→ TASKS AND EXERCISES:
**a.** Answer these questions about the passage on teaching children God's Word:
(i) What does the Hebrew word behind "diligently" mean?
(ii) What did the speaker's mother say to read after the school lesson about the moon?
(iii) In the metaphor of binding the words on the hand, what does the hand stand for?
**b.** Update the passage on teaching children God's Word starting at "I remember when" and ending at "be a failure.", with "moon" replaced by "sun".
**c.** Carry on the passage on teaching children God's Word from the point where it stops.

Deuteronomy 6:6 NASB ÒThese words, which I am commanding you today, shall be on your heart. [7] ÒYou shall teach them diligently to your sons and shall talk of them when you sit in your house and when you walk by the way and when you lie down and when you rise up." The word "diligently" in the Hebrew means to sharpen, to put a fine edge on them, to hold them—the things God teaches in His Word.   

 

"You shall talk of them (the things that God commands) when you sit in your house". You're sitting around in your kid says something. You say, well wait a minute. What does the Bible say about that?

 

I remember when I came home from school one day and I heard that the moon was created by some sort of explosion on the earth. My mother's said: "Well, let's sit down, talk about with what God says. Read Genesis 1." And I read Genesis one. "I guess they were wrong." That's how it works. You take advantage of those opportunities. And folks, if you not spending time with your kids you miss those opportunities. My mother was home all the time. When you get to parents working outside the home opportunities are missed. You cannot hire somebody to take your place when it comes to the these areas that happen. You will be a failure.

 

"You shall talk of them when you sit in your house when you walk by the way, when you lie down, when you sit up." Now tell me any time in life that doesn't fit in sitting down, walking, lying down or rising up. That includes all your life. You take advantage of those teaching opportunities when you're when you're with your kids. But if you don't know the word of God where you can do it, then you can't do it.

 

Deuteronomy 6:8 NASB ÒYou shall bind them as a sign on your hand and they shall be as frontals on your forehead." That is metaphorical language. Your hand is what you do things with, so what you do is going to be controlled by the Word of God. And "frontlets between your eyes" is going to control what you look at and what you focus on.

 

What we have to do is to have godly parents is they have to spend time with their kids. They have to have family time. Mom and Dad need to sit down and set aside a regular time. Get up in the morning, just pray with the kids, teach them about the sin nature, teach them that you can obey God or not, you can obey your parents or not, you have volition, you have a yes but you have no button. And you need to teach them that from infancy; don't wait till you think they can understand; that's too late.

→ PROVIDED RECORDS:
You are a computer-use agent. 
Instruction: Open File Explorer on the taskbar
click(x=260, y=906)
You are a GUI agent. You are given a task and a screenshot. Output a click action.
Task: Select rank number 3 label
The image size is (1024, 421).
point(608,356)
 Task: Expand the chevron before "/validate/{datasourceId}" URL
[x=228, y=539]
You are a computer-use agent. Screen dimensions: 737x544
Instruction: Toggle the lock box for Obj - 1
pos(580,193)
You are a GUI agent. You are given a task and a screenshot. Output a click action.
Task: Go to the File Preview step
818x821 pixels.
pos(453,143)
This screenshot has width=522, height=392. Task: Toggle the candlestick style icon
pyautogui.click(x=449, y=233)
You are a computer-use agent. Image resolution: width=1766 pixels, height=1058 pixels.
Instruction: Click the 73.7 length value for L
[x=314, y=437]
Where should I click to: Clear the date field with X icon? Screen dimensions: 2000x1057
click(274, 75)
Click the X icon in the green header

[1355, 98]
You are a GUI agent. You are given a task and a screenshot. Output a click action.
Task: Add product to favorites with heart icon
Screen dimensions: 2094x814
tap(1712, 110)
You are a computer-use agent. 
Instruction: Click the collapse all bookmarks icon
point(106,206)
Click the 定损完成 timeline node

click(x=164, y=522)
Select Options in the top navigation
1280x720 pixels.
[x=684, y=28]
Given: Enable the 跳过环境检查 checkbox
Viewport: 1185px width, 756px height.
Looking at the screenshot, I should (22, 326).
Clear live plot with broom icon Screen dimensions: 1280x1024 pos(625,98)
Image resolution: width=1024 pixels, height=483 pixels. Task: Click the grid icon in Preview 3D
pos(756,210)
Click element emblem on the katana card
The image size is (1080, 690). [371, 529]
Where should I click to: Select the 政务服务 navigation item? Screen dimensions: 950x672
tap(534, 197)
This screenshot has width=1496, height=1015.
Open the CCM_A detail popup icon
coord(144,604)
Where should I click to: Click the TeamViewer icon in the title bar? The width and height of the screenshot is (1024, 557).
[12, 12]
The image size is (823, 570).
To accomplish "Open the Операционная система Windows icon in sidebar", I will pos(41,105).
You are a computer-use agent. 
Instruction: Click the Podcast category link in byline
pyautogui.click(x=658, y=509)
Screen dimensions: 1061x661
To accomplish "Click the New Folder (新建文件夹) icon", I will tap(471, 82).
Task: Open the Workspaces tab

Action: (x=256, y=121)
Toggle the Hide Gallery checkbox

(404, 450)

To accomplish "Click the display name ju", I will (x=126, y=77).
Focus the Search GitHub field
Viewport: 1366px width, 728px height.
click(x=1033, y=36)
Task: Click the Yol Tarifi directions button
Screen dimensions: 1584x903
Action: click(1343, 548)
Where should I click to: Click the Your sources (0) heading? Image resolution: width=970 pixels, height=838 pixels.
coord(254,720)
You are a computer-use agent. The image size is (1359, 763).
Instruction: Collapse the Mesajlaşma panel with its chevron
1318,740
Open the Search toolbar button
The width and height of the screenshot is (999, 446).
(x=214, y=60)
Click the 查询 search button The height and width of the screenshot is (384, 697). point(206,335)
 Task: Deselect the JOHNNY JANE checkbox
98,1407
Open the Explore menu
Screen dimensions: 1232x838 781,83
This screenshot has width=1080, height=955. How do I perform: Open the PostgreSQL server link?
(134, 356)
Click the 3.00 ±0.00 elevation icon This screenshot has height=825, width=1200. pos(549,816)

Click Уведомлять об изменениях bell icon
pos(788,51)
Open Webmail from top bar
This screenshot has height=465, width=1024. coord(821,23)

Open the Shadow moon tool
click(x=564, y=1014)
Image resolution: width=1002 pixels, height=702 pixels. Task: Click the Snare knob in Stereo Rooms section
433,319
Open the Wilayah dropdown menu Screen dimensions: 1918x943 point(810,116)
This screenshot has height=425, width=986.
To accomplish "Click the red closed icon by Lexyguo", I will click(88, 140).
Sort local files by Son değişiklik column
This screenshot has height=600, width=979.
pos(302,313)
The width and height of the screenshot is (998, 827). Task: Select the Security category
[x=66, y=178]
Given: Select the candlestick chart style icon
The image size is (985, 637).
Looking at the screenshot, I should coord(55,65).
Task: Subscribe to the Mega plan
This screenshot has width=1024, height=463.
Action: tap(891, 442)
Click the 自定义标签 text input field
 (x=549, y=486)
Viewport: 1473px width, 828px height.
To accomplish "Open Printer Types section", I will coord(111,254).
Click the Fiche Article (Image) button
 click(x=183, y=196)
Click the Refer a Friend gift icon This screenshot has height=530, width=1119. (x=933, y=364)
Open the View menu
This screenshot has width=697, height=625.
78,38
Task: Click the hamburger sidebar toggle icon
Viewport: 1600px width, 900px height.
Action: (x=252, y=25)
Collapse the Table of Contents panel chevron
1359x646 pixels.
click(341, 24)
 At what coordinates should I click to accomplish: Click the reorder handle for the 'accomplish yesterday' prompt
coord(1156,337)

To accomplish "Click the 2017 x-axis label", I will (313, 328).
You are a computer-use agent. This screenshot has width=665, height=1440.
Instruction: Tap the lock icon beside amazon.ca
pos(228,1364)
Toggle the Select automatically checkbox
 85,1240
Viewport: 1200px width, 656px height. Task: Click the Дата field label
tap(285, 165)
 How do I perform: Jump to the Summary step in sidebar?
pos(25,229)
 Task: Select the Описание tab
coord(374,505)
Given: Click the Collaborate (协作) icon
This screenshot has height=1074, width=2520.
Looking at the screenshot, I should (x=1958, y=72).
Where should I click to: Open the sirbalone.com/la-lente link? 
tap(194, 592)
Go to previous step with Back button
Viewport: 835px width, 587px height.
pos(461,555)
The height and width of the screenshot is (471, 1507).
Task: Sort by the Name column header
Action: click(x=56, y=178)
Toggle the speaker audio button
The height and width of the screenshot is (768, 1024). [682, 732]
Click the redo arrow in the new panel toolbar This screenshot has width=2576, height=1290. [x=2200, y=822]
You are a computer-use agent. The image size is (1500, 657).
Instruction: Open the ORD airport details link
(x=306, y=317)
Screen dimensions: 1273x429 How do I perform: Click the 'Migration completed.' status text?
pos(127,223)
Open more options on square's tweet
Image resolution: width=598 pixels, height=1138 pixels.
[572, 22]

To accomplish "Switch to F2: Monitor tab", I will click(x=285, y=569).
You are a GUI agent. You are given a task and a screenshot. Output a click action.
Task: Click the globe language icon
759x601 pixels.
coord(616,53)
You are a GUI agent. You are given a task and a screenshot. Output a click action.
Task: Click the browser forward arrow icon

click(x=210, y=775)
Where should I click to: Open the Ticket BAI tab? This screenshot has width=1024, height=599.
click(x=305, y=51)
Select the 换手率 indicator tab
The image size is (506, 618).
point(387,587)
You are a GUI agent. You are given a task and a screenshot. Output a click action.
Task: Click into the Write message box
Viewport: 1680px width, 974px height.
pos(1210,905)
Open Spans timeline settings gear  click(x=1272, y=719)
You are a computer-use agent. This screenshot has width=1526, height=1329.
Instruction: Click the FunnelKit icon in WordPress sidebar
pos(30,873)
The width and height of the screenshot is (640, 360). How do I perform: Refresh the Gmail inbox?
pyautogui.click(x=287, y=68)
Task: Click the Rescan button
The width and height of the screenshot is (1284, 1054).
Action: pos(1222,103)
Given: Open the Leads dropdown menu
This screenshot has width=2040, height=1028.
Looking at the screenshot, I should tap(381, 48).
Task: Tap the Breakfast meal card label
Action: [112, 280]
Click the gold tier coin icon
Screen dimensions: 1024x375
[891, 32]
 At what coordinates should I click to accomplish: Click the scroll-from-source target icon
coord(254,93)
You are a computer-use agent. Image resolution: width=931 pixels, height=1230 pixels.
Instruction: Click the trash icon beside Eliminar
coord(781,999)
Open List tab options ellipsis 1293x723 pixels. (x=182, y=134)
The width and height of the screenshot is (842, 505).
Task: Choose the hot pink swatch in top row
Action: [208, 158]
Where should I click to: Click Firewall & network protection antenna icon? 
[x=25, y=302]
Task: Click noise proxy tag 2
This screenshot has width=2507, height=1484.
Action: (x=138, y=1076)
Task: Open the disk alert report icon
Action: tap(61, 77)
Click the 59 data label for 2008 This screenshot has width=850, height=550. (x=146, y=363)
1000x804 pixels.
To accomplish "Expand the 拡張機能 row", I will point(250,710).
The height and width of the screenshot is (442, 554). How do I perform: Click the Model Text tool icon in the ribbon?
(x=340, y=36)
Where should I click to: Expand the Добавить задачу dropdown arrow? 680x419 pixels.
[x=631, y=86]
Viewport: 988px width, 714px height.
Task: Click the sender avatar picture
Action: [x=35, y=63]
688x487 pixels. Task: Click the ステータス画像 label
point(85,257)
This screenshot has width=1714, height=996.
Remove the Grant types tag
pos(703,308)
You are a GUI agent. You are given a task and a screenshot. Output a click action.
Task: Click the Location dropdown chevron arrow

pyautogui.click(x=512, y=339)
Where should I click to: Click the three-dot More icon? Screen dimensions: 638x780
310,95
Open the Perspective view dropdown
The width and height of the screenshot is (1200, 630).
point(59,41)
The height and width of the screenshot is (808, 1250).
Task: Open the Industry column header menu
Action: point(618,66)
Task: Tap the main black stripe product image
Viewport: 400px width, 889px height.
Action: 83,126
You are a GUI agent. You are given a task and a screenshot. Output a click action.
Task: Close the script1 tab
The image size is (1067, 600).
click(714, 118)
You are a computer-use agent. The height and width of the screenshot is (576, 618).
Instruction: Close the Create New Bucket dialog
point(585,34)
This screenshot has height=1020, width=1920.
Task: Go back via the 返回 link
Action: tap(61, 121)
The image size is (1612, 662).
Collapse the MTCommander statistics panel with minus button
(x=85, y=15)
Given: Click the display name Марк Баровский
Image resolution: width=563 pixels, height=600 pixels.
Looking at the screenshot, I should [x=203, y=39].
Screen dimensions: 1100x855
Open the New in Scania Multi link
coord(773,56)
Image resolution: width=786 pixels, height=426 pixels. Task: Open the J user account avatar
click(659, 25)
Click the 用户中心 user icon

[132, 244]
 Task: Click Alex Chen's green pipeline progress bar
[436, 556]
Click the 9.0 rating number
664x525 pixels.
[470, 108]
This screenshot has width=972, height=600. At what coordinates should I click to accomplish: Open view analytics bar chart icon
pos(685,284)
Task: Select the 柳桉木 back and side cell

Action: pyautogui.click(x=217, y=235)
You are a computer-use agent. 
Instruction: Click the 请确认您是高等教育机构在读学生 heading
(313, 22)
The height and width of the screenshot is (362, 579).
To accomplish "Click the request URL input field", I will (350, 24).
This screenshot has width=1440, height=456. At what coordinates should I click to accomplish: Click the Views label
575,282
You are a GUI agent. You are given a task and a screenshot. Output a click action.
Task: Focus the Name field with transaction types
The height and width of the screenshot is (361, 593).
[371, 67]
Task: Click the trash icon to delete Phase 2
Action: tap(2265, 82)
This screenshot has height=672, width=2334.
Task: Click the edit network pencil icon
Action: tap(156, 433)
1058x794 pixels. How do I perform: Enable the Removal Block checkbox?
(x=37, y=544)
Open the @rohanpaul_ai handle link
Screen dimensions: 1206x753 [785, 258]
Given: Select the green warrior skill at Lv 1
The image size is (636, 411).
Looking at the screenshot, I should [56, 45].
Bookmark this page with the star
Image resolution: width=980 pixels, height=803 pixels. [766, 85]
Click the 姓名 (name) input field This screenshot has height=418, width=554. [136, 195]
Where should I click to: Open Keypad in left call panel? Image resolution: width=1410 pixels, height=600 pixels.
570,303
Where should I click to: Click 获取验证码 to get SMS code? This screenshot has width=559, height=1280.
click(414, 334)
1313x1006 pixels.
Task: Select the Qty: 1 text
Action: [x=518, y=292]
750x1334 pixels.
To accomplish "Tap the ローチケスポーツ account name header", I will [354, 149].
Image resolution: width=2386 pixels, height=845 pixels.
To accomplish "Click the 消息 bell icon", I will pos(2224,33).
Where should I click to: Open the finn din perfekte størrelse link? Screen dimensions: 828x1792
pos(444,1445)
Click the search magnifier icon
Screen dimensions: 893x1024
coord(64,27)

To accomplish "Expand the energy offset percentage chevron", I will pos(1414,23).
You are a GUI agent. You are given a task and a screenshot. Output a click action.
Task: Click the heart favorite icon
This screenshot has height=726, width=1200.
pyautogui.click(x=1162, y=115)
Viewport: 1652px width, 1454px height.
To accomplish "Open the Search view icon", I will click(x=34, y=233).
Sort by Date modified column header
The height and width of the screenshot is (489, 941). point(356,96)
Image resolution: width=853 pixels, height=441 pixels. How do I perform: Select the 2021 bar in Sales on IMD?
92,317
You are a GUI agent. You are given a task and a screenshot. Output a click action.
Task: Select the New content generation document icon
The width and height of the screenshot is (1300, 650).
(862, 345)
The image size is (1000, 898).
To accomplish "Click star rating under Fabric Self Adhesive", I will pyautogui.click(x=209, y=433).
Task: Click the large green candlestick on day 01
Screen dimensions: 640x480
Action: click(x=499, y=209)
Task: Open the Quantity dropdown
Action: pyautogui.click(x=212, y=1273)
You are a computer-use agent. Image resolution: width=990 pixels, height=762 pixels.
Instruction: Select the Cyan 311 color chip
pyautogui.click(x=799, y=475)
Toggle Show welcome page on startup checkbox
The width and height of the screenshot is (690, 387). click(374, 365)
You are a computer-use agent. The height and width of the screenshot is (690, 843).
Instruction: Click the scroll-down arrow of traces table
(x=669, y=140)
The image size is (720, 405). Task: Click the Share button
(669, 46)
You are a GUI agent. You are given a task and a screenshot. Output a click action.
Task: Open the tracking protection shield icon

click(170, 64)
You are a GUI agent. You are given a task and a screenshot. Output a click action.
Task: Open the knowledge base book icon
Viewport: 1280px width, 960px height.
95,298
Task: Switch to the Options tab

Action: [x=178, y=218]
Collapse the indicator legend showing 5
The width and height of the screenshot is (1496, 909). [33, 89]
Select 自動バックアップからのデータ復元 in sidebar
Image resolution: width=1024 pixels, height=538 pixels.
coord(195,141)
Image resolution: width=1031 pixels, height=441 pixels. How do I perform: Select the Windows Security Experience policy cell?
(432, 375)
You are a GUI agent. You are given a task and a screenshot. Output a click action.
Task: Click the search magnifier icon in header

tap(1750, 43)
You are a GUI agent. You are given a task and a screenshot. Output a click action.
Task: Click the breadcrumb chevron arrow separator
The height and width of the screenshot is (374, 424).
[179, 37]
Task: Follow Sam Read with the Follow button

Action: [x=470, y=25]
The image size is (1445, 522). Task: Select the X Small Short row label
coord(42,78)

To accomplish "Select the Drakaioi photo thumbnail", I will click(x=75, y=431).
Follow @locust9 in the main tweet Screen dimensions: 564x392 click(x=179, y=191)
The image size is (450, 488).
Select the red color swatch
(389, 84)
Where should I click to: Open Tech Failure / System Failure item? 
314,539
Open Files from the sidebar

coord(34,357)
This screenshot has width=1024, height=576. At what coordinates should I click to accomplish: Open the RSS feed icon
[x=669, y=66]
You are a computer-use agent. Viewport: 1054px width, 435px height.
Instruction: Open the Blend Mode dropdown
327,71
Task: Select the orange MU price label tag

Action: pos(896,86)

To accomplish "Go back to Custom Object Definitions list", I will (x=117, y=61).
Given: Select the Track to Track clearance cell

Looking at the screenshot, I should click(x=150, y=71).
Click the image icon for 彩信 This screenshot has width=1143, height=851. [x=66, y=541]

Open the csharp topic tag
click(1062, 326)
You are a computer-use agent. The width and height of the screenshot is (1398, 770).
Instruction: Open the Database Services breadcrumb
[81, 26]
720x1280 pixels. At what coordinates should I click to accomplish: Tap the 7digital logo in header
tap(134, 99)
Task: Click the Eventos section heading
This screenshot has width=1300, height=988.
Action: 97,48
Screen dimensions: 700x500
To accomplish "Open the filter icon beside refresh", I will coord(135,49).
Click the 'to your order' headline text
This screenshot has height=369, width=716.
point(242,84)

→ ANSWER SET:
**a.**
(i) To sharpen, to put a fine edge on them, to hold them.
(ii) Genesis 1.
(iii) What you do things with, so what you do is controlled by the Word of God.

**b.**
I remember when I came home from school one day and I heard that the sun was created by some sort of explosion on the earth. My mother's said: "Well, let's sit down, talk about with what God says. Read Genesis 1." And I read Genesis one. "I guess they were wrong." That's how it works. You take advantage of those opportunities. And folks, if you not spending time with your kids you miss those opportunities. My mother was home all the time. When you get to parents working outside the home opportunities are missed. You cannot hire somebody to take your place when it comes to the these areas that happen. You will be a failure.

**c.**
My mother said the first complete sentence I knew was, "If we confess our sins, God is faithful and just to forgive us our sins and cleanse us from all unrighteousness". I learned that when I was two years old. Was I believer? No. See? Start training your kids. Don't wait until they become a believer, frontload their mind with the Word of God and Bible stories and biblical principles and memorizing verses, so when they hit God consciousness they are going to be like the daughter of a friend of mine who took her two-year-old with her two good news clubs week after week after week. And at the end of good news clubs, those of you who work with them, what is the last thing you do? You give the kids an invitation. So mother would give the kids an invitation. Often, do you want to believe in Jesus? She got in the car, her little was 2-1/2, and said Mommy, you always let the other kids believe in Jesus, can I believe in Jesus? Two and a half! She heard the gospel week in and week out from the time she was a just born infant. That's what we're supposed to do.

 

You say you don't know any Christians who do that. That's because Europe is hanging out with loser believers. The parents' job is to build good habits of thinking and priorities into the children from the get-go, not from when they think they're ready. From the very beginning that goes with manners, that goes with etiquette, that goes everything in life. We wait too long in our culture before we think kids are ready. We have already let their sin natures get real control. We are to worship as a family. That's part of it.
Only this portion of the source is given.